11th Oct 2018 | In News | By Michael Tyrrell
A fight to the finish

If the surface finishing alone amounted to between 40 to 60% of a subtractively engineered component’s final cost, most would never be made. This is the challenge facing additive manufacturers. While the many advantages of additive manufacturing (AM) are well documented, it is the poor quality of surface finish of completed builds that still makes them unsuitable for some industrial applications. Post-processing, such as CNC machining or linishing of individual surfaces, takes time and imposes significant overheads. This is suppressing AM uptake, despite the real benefits to be had.

The ability to create more intricate and complex shapes, as demanded in aerospace and other high value applications, compounds the problem as modern mass finishing methods are currently optimised to subtractively engineered parts. A dearth of research and information leaves AM manufacturers and mass surface finishing companies with little more than trial and error as a means of addressing the issue. To fill this void, Innovate UK has sponsored detailed research, bringing together a team of experts under the project leadership of Croft Additive Manufacturing (CAM) and that includes Liverpool John Moores University (LJMU), the Manufacturing Technology Centre (MTC) and Fintek.

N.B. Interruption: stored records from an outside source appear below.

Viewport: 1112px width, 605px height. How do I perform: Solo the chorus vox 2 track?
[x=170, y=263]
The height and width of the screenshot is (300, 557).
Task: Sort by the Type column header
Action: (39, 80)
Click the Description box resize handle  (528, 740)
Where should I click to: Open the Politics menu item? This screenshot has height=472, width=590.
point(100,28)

Integrating AM and finishing

The research had two aims. First, reduce the variability and overall surface roughness of an AM part by optimising the build parameters and so make mass surface finishing more effective and quicker. Second, improve mass surface finishing techniques to suit the increased part complexity. Capturing process informatics from build and finishing, along with mechanical properties measured at key stages have been vital to providing data for developing a process optimisation system (POSY).

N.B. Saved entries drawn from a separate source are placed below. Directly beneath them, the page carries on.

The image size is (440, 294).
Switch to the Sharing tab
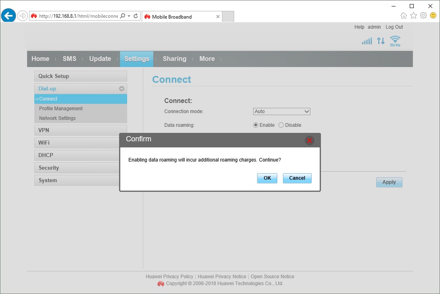click(174, 59)
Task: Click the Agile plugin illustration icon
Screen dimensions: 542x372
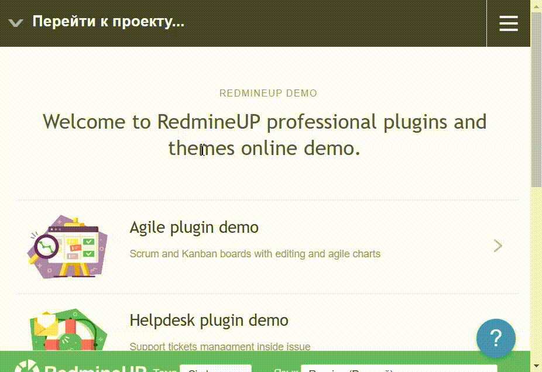Action: (67, 246)
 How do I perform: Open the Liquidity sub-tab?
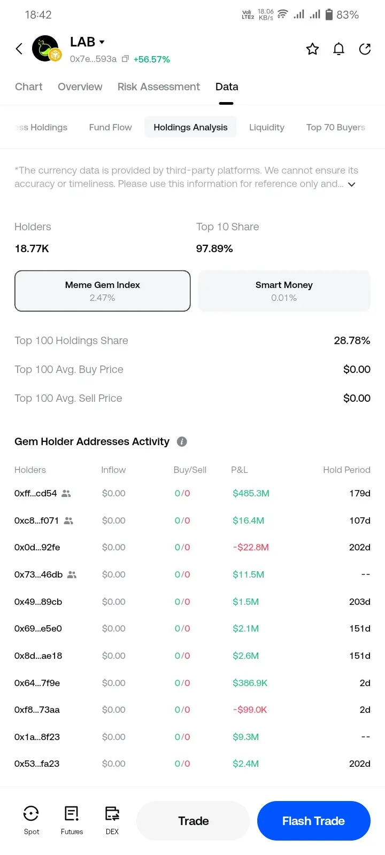point(267,127)
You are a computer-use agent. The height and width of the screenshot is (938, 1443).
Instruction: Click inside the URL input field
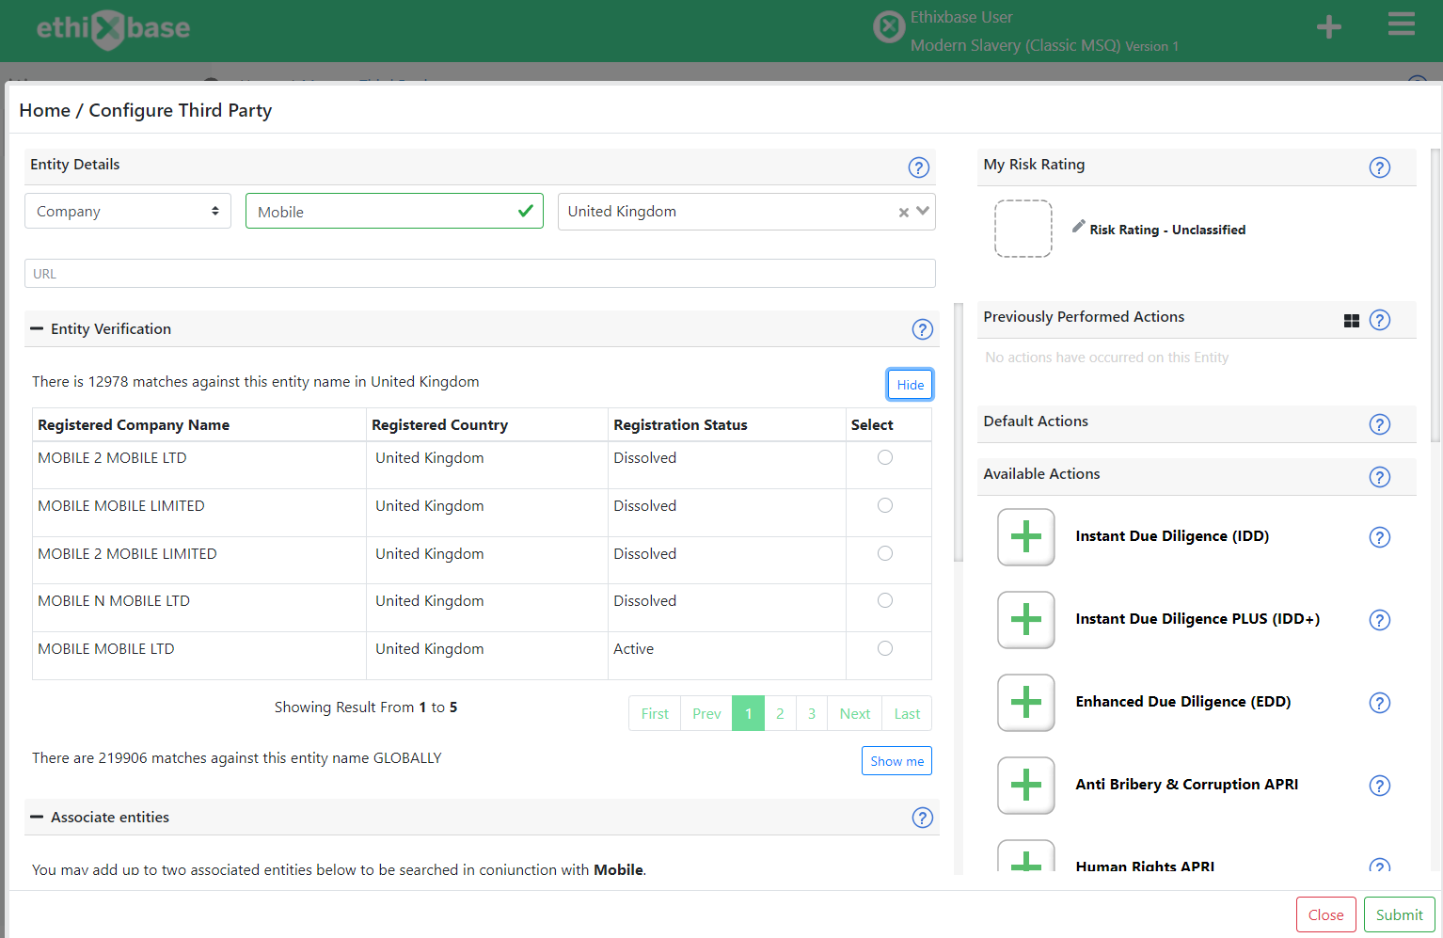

As a software tool, POSY is a tangible outcome from the project that is being designed and developed by MTC. This will help AM manufactures to predict and set the best build parameters to achieve near net shape while maintaining tensile strength and also reducing initial surface roughness. In addition, it will help AM part design teams to allow for the tolerances required by further post processing using mass finishing. Meeting these two objectives will enable AM parts to achieve a comparable surface smoothness to a subtractively engineered component.

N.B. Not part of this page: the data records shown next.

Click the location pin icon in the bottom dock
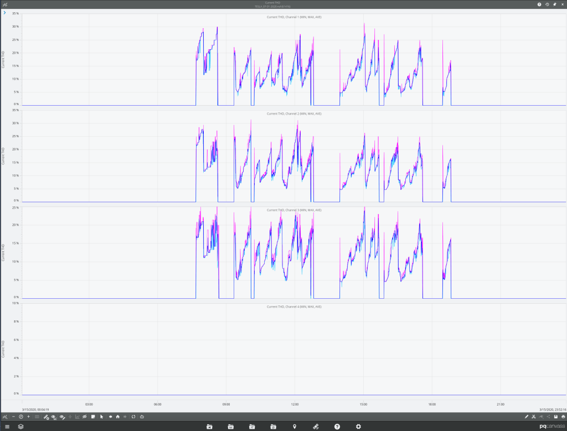 pos(294,426)
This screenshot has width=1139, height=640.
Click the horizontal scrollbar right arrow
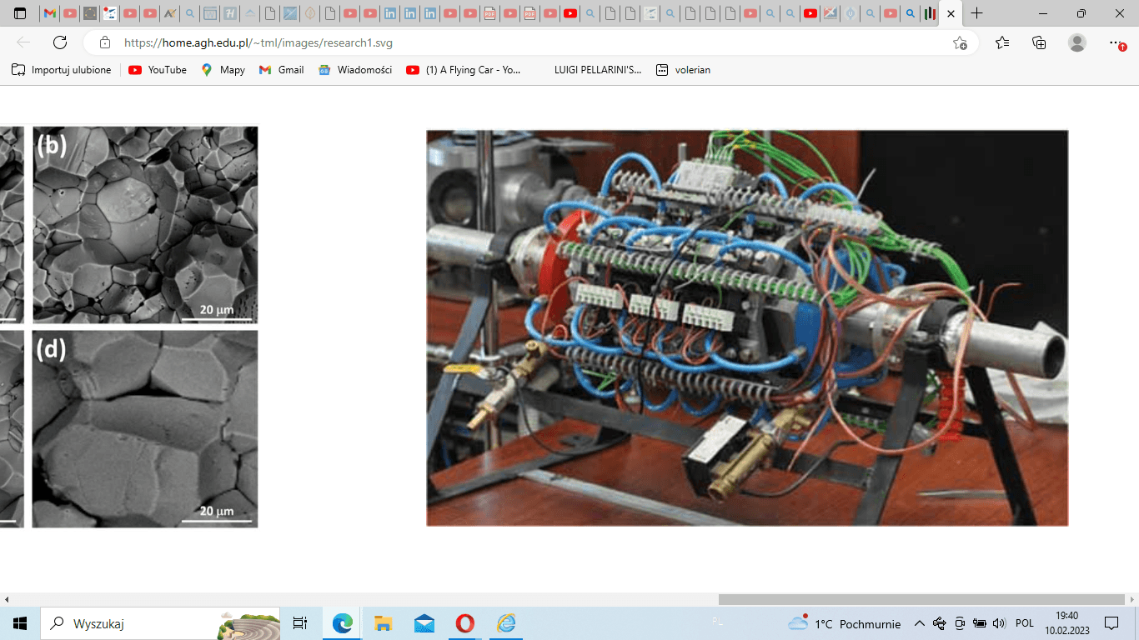click(x=1131, y=599)
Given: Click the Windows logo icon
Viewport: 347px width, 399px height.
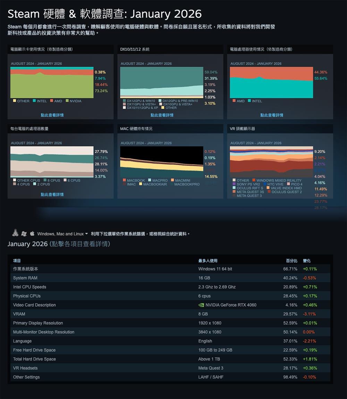Looking at the screenshot, I should pos(24,234).
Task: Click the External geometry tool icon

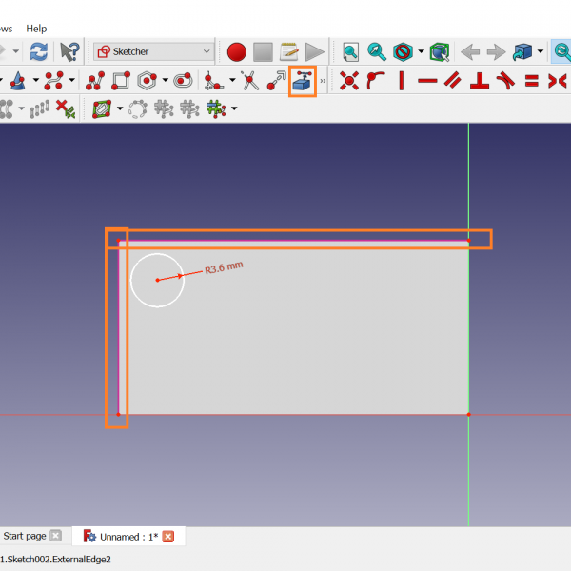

A schematic from MTC showing the process in developing the POSY software tool to optimise AM build parameters to produce near net shape and reduce subsequent post processing requirements

Meaningful benchmarks

The MTC team was also pivotal in helping to design the experimental project. At the outset, Croft additively manufactured simple test bars in stainless steel 316L, having defined a series of different laser parameters and build orientations. Surface roughness measures for each set of parameters formed the basic data matrix to begin the POSY software development. This process was repeated to create a sizable database.

A set of test bars were also produced and subjected to mechanical testing at LJMU, who also processed them in centrifugal and drag finishing machines. Identical samples were provided to mass finishing specialist Fintek who processed them in a centrifugal machine and also a high energy stream finishing system. Measurements of surface roughness before and after processing, tensile strength and mechanical properties were then supplied to MTC to use in developing the process optimisation system.

In the centrifuge machine, LJMU found that roughness on the AM bars, built layer-by-layer horizontally, vertically and at 45° differed. During finishing, they responded differently with plastic media over time – vertical built bars saw the greatest decrease in surface roughness, followed by the horizontal build and then 45° build as time increased. Drag finishing was more aggressive over the same time scale.

Fintek found highly variable cycle times were necessary to achieve smoothing. Surprisingly, they also discovered that the usual silicon carbide media used in stream finishing was unsuccessful, sometimes resulting in pitting on the part surface due to its grain structure. Like LJMU, they achieved better results using plastic media. Both LJMU and Fintek found that the greatest roughness decrease occurred in the first 20 minutes with increments showing further improvement up to 80 minutes of processing time at between 190 and 250rpm.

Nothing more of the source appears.